_What this task involves:_
Please report every line in the material below where the word "agent" is found.

═════ Entries shown ═════

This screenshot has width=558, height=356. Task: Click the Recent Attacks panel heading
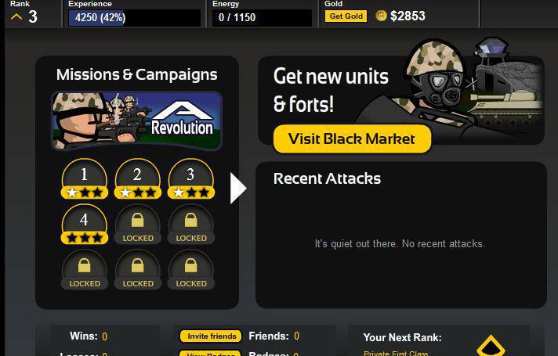tap(327, 178)
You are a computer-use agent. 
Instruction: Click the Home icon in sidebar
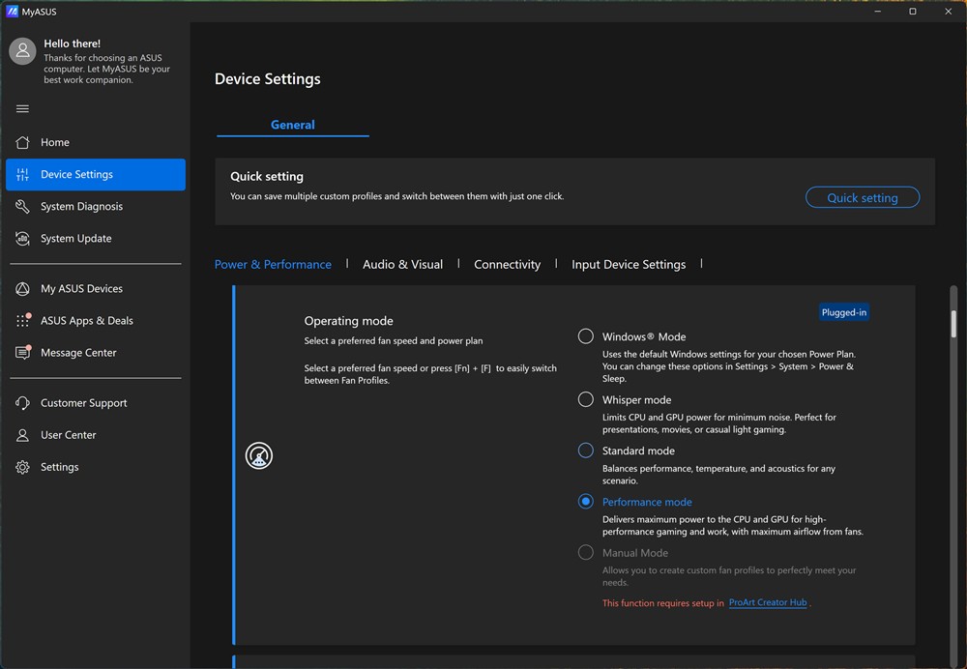tap(22, 142)
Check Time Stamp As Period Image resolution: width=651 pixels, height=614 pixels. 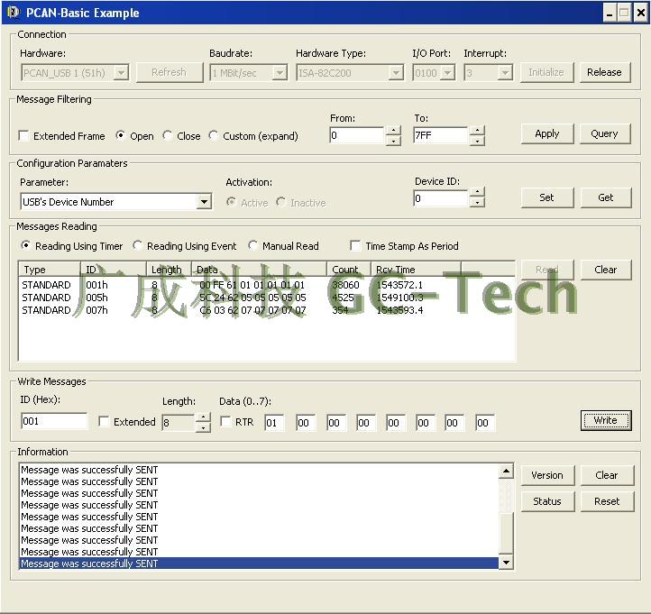coord(355,246)
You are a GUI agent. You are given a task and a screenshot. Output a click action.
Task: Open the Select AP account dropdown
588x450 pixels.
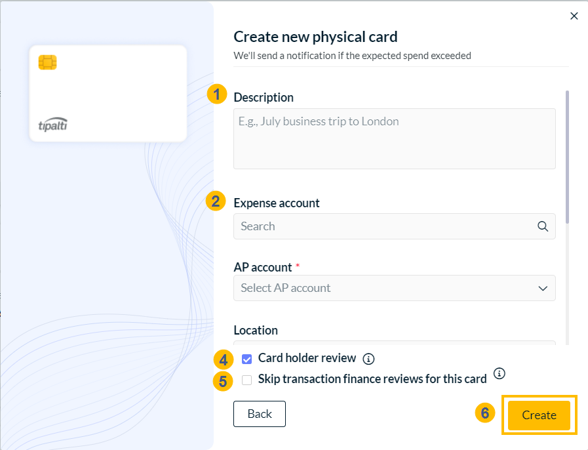pos(395,288)
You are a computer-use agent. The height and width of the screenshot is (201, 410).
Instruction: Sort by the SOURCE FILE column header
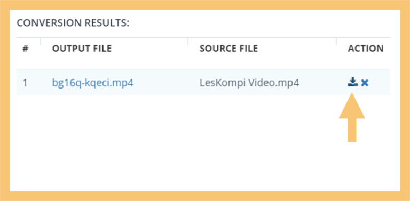[228, 49]
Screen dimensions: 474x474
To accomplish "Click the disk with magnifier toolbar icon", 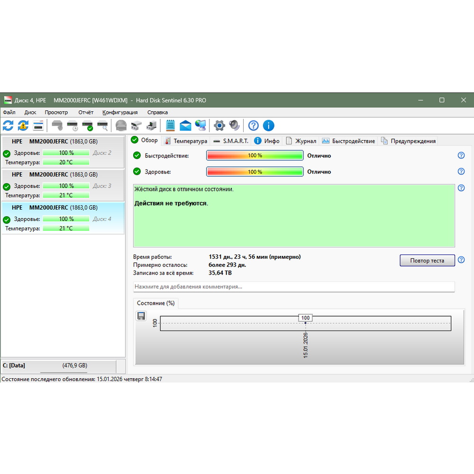I will (102, 126).
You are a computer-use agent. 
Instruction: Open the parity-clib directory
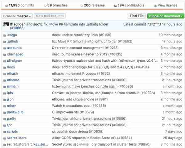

═════

_Solution for this task:_
You are a computer-use agent. 
You are a GUI agent. You are given a task and a screenshot. Output a click action.
You are a computer-use agent. The height and width of the screenshot is (201, 410).
You are a computer-use agent. 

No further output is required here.